## Pixel coordinate grounding data
::::

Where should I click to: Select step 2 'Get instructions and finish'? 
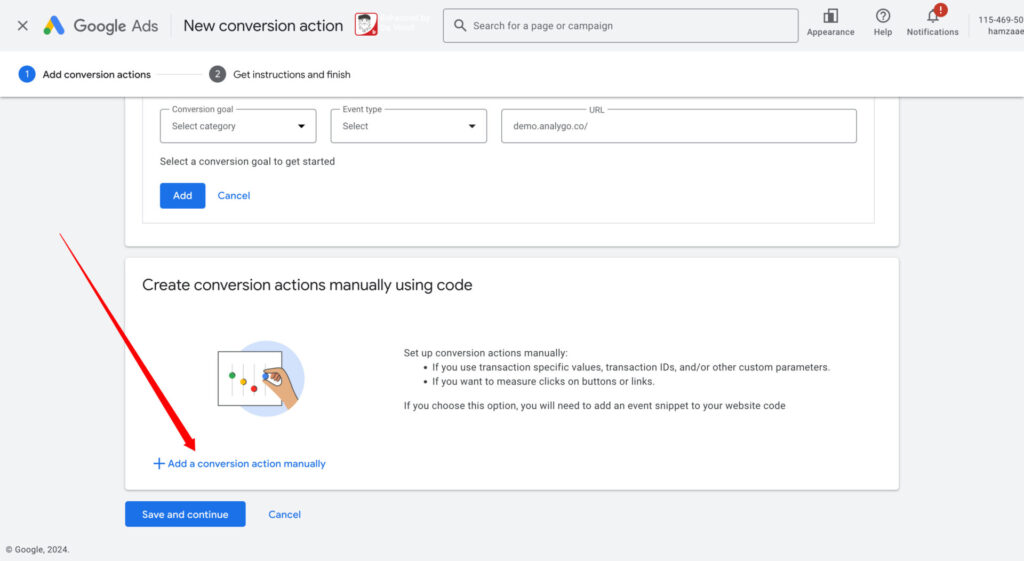[x=280, y=74]
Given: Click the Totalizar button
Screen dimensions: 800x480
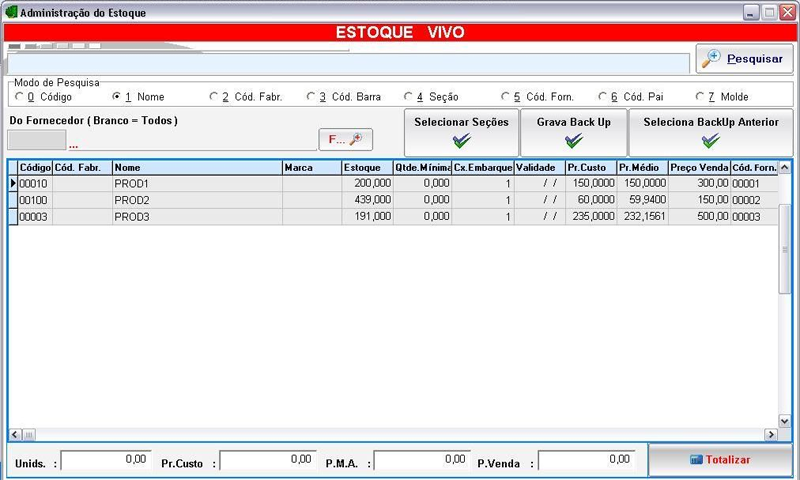Looking at the screenshot, I should (x=721, y=460).
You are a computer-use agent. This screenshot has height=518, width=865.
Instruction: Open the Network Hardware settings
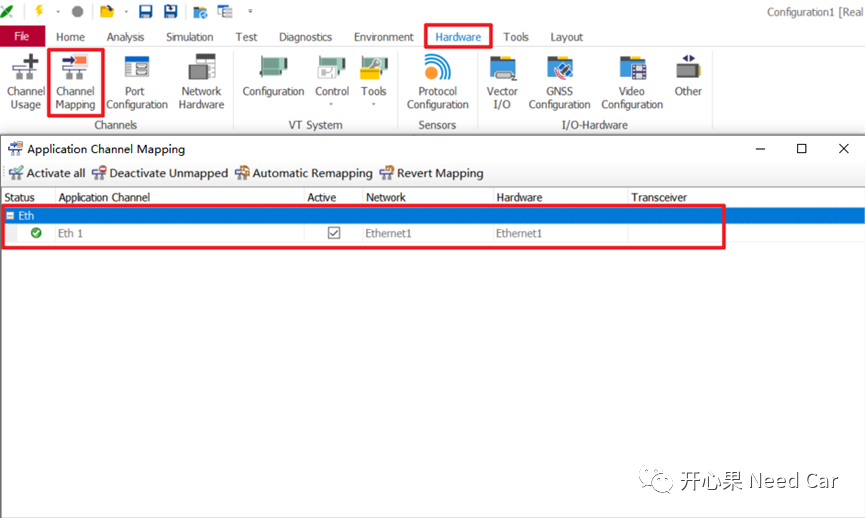pyautogui.click(x=201, y=83)
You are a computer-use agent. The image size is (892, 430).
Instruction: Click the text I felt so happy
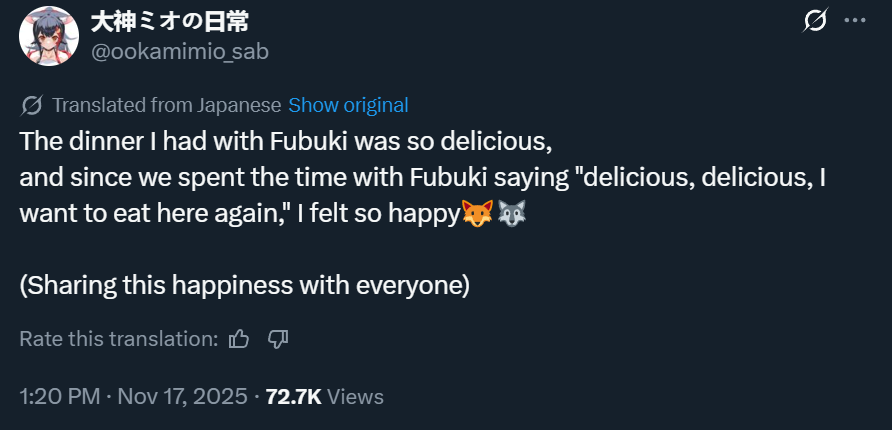tap(377, 213)
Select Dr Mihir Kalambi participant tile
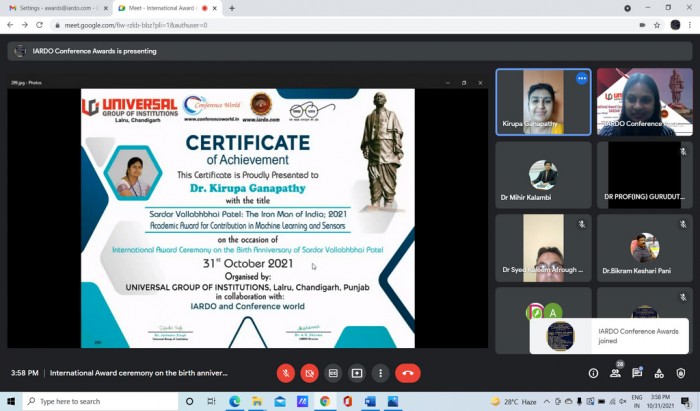Viewport: 700px width, 411px height. coord(543,175)
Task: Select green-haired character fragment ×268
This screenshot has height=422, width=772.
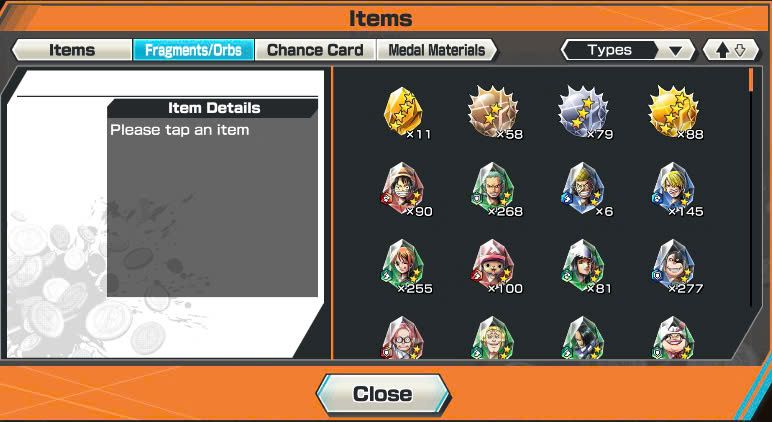Action: [493, 189]
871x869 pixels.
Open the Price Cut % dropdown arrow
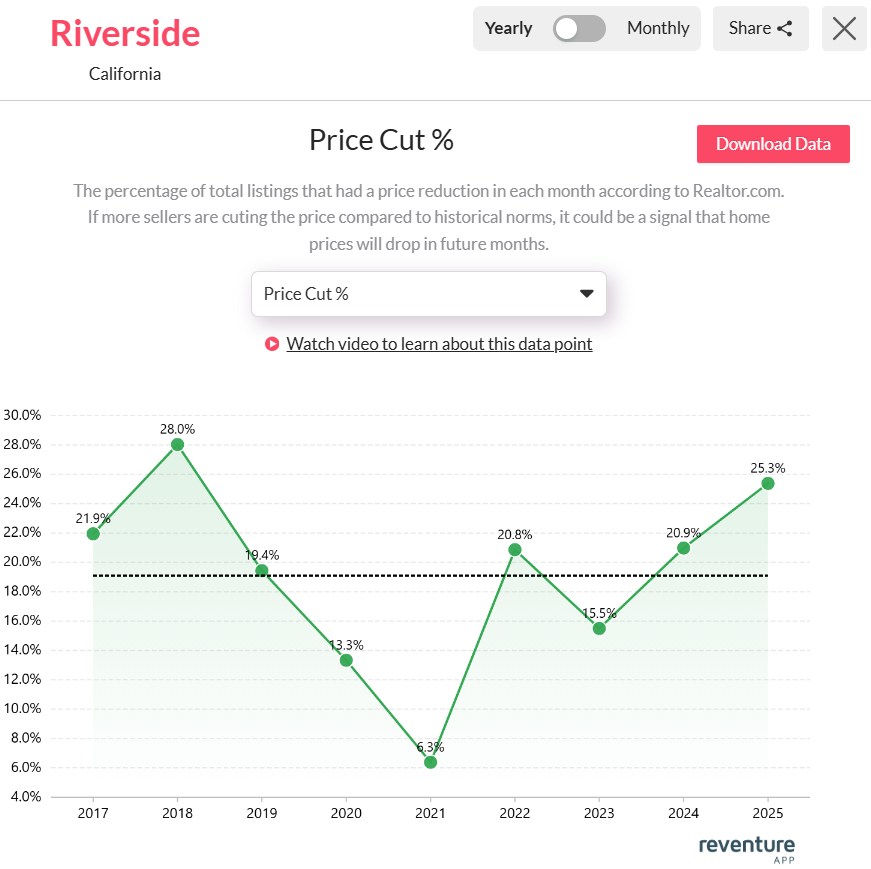(x=587, y=293)
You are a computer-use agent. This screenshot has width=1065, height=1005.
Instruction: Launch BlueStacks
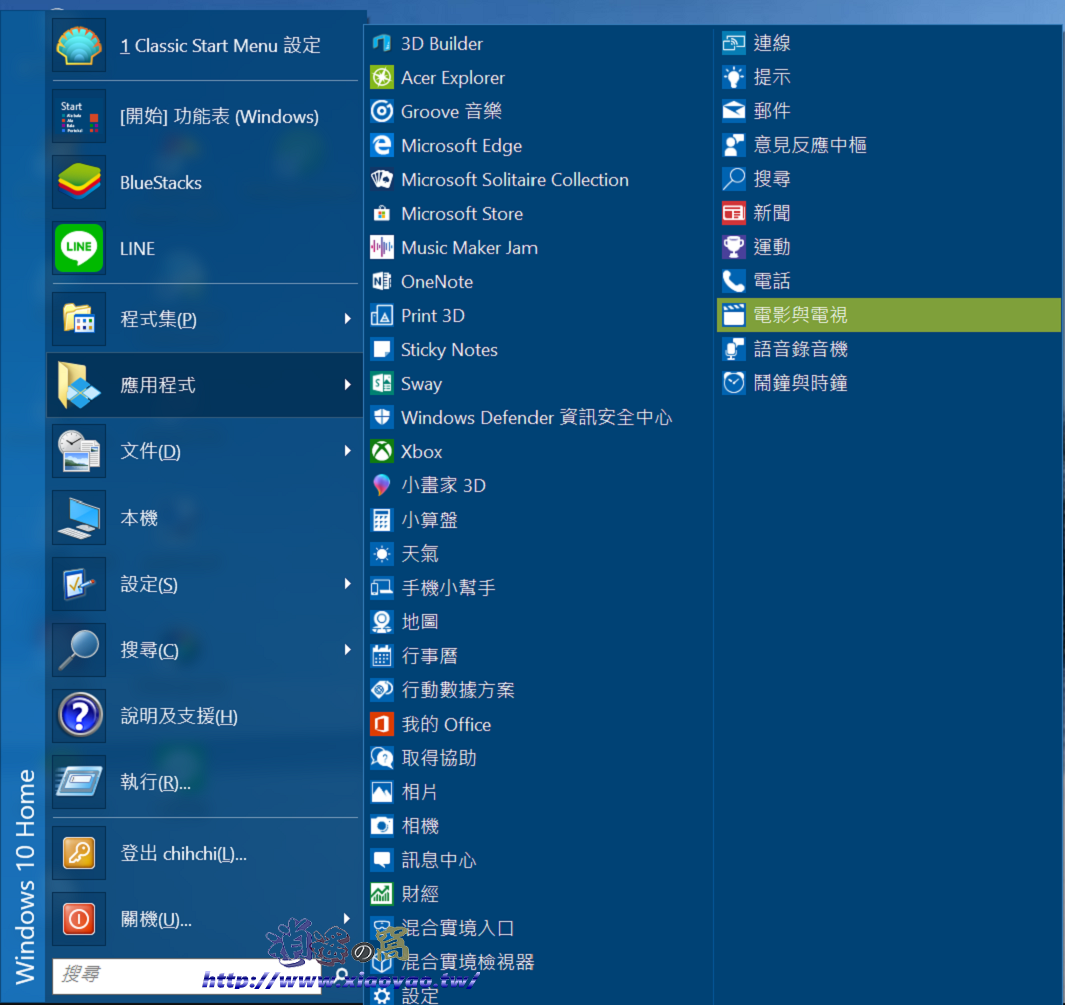pos(162,182)
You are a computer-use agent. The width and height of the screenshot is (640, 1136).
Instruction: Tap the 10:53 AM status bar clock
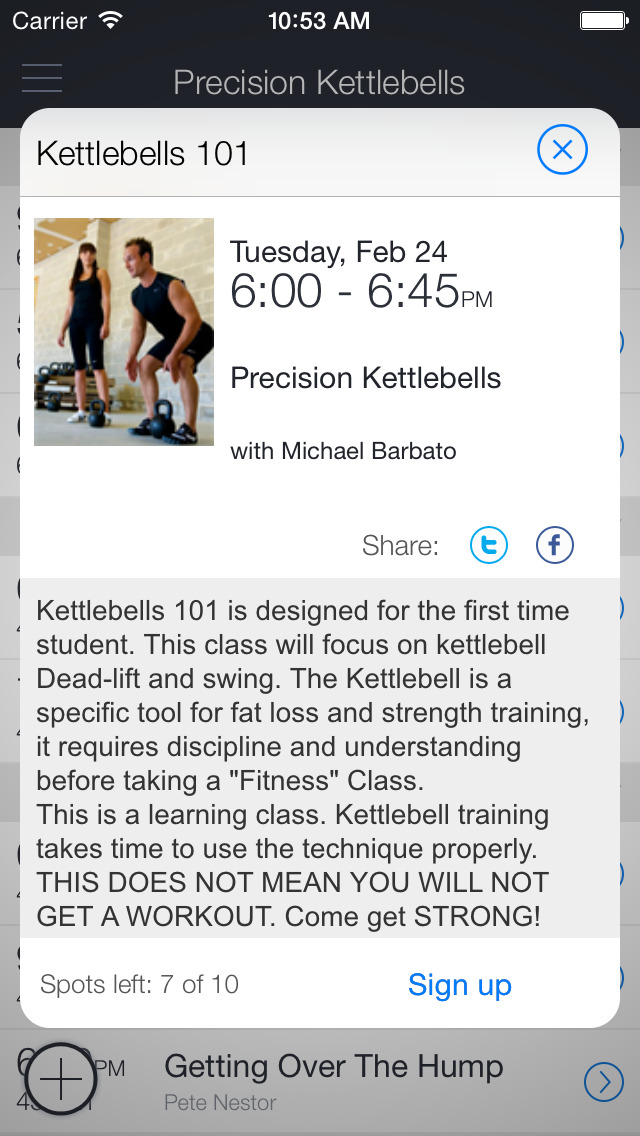pyautogui.click(x=319, y=19)
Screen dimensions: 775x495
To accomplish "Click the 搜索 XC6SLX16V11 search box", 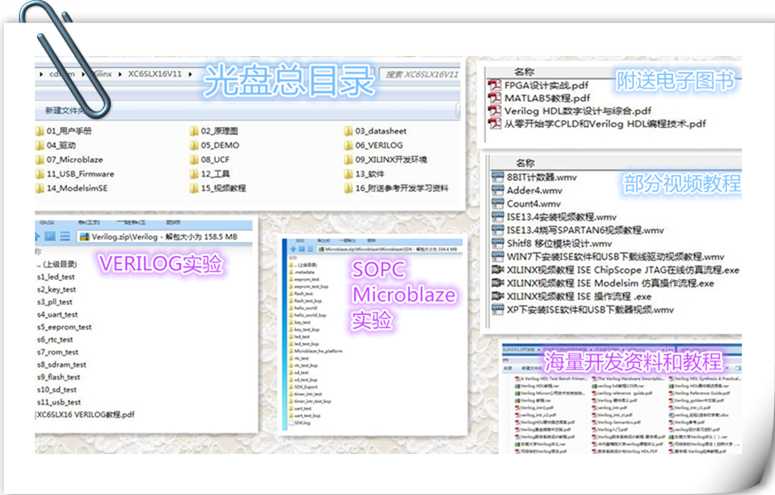I will [x=421, y=74].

::::

## Aim of the task
Return only the stretch above from the line containing "Open the Price Cut % dropdown arrow" through the line containing "Screen dimensions: 775x495", word for word and without pictures.

## Exercise response
Open the Price Cut % dropdown arrow
(x=587, y=293)
You are a computer-use agent. This screenshot has width=1065, height=1005.
Instruction: Launch BlueStacks
pos(162,182)
You are a computer-use agent. The width and height of the screenshot is (640, 1136).
Instruction: Tap the 10:53 AM status bar clock
pyautogui.click(x=319, y=19)
Screen dimensions: 775x495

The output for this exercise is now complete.